**Task description**.
Convert the records below into a two-column CSV with a header row of instruction and location. Give one row per record, holding the record's text and its answer, with each value in its own quoted field and any line breaks replaced by spaces.

########################################

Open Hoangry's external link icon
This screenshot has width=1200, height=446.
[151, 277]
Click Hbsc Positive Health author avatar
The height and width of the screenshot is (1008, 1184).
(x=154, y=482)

########################################

**Result**.
instruction,location
"Open Hoangry's external link icon This screenshot has width=1200, height=446.","[151, 277]"
"Click Hbsc Positive Health author avatar The height and width of the screenshot is (1008, 1184).","(x=154, y=482)"